### Exercise directions:
Can you rewrite the lines from the one with "This screenshot has height=791, width=1209." up to and including the one with "click(28, 348)", offsetting every coordinate in the answers by 97 and keeping the other text unchanged?

## Start Data shown

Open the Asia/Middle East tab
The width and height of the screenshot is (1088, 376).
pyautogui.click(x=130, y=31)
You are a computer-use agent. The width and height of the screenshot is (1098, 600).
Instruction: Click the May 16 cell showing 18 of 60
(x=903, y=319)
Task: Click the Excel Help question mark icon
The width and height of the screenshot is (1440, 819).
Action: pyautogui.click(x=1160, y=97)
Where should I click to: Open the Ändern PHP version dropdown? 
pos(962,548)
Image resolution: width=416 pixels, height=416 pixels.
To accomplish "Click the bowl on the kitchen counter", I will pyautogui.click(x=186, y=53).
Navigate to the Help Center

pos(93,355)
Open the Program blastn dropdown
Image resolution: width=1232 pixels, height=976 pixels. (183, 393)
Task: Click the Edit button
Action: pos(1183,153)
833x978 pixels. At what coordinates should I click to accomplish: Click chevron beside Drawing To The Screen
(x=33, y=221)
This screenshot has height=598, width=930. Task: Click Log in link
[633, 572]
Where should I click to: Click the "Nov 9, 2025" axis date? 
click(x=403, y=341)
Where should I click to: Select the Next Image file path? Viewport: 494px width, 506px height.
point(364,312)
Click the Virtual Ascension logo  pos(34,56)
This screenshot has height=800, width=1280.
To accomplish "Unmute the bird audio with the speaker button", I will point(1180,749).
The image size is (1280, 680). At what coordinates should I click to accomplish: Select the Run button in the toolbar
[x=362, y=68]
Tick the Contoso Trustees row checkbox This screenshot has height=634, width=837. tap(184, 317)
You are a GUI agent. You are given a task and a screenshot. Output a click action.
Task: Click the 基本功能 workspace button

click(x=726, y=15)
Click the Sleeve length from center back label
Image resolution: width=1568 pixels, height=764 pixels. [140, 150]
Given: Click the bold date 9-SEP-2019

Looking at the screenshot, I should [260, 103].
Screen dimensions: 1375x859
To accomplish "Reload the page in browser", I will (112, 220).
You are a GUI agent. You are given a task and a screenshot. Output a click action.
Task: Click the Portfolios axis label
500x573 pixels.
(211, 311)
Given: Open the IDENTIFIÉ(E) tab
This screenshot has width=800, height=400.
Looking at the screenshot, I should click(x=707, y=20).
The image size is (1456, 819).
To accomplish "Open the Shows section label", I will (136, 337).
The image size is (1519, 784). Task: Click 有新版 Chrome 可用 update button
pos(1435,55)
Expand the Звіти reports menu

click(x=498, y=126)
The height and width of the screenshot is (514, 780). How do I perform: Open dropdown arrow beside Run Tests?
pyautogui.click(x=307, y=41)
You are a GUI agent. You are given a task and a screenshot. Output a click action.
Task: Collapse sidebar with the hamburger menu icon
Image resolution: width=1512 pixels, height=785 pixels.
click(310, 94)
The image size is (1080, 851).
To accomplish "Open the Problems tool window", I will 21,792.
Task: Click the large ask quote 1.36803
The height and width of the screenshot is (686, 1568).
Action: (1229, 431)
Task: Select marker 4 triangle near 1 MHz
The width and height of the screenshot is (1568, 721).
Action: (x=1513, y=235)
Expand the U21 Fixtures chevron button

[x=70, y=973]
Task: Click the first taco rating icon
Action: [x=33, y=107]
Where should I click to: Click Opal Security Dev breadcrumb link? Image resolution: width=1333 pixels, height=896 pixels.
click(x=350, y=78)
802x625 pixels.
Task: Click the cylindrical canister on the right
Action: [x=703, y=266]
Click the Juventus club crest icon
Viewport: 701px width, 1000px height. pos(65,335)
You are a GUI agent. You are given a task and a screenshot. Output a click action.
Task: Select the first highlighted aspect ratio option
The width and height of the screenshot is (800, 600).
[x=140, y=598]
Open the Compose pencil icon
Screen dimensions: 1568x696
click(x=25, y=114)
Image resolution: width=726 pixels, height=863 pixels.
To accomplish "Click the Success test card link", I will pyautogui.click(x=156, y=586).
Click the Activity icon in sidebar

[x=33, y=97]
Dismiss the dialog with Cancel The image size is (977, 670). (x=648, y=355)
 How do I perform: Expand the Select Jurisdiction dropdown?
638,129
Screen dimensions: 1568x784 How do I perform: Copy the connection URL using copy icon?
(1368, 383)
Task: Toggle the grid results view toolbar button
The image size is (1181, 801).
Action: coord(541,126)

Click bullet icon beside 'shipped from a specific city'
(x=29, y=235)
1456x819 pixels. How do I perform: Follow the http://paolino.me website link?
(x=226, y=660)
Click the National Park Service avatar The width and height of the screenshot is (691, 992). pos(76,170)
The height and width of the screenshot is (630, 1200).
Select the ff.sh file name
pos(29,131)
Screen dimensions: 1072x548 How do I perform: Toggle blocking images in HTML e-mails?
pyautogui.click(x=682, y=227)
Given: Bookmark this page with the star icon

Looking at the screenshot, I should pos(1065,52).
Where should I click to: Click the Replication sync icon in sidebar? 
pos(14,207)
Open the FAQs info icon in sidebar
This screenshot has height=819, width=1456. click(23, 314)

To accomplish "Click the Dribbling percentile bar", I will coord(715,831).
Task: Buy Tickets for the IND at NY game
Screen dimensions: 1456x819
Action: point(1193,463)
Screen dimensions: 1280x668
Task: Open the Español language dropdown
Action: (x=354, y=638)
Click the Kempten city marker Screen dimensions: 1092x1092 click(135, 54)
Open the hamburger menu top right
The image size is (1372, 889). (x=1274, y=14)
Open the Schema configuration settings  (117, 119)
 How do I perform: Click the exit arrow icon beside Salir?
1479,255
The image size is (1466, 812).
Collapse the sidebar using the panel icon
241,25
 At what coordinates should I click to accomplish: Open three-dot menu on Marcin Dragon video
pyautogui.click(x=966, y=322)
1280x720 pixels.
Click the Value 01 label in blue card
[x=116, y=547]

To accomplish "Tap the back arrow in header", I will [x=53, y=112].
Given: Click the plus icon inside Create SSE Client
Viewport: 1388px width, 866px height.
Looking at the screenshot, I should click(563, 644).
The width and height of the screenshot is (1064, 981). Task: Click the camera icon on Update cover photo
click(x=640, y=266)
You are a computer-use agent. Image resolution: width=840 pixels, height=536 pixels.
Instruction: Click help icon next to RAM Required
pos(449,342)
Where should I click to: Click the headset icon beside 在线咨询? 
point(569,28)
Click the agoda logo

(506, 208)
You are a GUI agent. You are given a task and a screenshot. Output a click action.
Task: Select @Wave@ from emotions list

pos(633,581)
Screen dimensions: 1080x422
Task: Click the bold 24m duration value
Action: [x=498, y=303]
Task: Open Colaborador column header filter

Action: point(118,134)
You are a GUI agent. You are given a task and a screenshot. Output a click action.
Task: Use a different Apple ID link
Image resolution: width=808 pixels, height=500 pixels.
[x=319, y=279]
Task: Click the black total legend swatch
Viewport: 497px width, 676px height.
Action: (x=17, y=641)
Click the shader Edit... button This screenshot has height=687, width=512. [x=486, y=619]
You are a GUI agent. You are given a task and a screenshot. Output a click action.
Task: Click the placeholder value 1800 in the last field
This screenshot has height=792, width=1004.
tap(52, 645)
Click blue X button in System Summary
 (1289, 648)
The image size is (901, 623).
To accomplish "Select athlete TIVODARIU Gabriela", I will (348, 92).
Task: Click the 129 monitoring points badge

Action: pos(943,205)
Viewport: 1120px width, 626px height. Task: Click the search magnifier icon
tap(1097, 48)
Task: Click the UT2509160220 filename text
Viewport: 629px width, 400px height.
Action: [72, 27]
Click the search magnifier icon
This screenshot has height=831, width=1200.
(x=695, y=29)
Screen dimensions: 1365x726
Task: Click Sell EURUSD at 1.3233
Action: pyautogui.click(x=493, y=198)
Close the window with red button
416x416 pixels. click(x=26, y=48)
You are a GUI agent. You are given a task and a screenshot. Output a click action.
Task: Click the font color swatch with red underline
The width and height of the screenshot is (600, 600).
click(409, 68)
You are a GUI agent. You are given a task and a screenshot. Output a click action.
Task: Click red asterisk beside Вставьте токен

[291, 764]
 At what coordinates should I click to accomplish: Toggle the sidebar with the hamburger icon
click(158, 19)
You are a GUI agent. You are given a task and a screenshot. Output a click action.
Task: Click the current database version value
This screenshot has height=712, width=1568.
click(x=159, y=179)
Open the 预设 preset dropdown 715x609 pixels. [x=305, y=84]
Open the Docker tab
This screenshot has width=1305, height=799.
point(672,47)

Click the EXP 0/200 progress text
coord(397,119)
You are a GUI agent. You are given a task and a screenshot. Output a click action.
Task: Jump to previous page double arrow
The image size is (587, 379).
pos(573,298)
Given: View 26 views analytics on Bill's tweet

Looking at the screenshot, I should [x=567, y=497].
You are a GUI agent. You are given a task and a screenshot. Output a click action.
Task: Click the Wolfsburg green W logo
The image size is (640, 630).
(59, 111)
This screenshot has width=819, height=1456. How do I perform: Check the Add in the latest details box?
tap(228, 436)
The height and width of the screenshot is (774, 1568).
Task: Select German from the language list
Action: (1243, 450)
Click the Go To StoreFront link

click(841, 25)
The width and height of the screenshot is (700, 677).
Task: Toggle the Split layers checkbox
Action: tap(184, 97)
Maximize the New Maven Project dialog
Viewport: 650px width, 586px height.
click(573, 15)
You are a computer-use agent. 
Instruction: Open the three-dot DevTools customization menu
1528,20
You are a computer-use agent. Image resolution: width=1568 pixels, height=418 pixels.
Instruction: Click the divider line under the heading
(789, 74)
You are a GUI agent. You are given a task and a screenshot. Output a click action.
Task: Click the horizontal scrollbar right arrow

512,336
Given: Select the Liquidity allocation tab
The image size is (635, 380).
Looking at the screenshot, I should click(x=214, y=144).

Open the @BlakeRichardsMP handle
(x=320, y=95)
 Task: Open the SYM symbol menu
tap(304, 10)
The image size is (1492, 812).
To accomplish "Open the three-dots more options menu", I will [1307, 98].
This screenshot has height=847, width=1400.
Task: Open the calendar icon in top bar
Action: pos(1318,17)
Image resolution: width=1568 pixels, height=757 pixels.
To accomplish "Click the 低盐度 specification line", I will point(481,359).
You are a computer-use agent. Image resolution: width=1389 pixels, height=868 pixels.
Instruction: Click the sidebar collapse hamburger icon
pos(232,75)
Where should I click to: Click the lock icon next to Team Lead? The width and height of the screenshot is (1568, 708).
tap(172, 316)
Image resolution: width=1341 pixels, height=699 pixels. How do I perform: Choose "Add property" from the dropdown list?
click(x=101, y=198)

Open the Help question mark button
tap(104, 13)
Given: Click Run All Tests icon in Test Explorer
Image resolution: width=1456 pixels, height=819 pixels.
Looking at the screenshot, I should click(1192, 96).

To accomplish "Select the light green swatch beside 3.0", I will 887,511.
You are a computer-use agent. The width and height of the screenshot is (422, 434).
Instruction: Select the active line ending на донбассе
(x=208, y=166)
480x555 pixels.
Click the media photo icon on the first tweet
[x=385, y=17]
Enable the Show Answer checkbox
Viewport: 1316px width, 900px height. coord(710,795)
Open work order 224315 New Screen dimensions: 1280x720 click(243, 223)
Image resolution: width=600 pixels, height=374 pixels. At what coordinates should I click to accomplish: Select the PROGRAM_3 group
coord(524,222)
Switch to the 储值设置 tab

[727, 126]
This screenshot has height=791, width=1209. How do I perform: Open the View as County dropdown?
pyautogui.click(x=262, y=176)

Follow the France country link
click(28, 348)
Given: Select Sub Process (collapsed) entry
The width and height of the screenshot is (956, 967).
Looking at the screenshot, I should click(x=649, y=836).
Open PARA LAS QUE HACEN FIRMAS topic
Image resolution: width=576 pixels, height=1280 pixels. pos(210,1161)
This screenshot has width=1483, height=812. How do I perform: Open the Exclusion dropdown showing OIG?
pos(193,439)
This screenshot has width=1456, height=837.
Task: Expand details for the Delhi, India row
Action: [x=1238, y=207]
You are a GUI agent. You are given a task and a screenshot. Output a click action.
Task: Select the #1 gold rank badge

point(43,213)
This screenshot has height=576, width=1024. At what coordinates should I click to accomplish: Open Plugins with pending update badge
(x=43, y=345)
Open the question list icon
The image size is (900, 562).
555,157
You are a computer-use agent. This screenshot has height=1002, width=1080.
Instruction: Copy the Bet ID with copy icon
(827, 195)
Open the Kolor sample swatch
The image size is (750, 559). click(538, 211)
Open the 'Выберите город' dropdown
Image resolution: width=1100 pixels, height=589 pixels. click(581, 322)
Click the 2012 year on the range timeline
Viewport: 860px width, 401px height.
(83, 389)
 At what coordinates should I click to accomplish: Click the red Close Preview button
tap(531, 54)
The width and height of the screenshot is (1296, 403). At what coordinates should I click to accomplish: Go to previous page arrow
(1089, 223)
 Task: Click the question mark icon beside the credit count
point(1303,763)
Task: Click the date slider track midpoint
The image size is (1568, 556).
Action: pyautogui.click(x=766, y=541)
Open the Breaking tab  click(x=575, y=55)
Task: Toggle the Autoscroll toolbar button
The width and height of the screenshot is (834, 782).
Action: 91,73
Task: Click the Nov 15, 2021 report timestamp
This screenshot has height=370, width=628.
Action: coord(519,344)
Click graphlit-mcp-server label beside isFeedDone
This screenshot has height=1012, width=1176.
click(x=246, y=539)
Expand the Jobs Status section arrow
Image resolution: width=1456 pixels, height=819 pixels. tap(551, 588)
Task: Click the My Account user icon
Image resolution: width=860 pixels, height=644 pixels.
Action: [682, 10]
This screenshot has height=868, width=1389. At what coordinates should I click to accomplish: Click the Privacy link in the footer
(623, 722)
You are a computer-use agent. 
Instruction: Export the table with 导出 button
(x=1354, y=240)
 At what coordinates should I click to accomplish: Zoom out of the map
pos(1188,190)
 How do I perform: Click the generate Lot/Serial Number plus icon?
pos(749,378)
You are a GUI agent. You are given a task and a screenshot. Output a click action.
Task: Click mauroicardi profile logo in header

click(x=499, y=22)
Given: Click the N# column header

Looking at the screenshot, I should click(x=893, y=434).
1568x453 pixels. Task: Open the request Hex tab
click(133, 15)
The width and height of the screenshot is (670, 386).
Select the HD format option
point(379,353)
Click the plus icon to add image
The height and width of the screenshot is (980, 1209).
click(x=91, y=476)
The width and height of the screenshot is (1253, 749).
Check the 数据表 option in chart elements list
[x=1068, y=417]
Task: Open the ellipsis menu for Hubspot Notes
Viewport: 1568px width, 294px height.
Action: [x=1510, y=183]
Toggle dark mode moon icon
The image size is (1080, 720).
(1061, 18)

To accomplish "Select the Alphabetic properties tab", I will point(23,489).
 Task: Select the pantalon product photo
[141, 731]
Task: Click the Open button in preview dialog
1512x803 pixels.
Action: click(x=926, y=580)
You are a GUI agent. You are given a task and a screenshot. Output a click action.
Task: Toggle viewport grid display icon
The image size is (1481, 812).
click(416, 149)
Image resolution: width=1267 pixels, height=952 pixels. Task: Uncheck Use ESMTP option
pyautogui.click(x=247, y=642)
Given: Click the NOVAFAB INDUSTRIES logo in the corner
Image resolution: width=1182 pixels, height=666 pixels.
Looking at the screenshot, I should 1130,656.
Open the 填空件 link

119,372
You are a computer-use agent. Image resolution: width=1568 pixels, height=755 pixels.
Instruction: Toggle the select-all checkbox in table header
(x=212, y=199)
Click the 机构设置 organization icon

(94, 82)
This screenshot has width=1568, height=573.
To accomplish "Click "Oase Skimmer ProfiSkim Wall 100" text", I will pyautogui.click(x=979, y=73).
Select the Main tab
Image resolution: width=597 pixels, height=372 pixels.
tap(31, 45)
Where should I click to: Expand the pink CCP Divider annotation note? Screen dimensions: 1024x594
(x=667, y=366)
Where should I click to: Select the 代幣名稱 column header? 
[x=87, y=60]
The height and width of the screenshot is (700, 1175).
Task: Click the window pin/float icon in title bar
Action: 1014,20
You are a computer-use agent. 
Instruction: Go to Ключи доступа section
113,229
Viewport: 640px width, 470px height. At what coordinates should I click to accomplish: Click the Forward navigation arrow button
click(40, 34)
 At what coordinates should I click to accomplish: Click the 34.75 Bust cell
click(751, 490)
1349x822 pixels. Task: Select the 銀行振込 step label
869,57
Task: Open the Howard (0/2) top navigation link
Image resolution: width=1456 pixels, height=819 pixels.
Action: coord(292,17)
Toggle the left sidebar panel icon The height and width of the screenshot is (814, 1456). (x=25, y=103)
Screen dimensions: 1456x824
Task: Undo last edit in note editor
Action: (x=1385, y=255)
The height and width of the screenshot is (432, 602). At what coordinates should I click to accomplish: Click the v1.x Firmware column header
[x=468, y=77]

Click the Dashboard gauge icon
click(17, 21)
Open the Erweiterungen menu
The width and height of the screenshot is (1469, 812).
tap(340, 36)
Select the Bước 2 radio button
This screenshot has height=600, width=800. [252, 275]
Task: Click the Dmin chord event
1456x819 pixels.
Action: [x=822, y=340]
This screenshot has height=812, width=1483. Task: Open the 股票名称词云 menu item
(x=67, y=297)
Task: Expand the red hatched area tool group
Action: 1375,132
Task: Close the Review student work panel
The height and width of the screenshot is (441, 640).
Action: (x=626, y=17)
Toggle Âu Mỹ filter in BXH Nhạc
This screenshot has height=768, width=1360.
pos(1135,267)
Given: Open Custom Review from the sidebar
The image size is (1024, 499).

## End Data shown

### Result of the exercise:
This screenshot has height=791, width=1209. How do I perform: Open the View as County dropdown?
pyautogui.click(x=359, y=273)

Follow the France country link
click(125, 445)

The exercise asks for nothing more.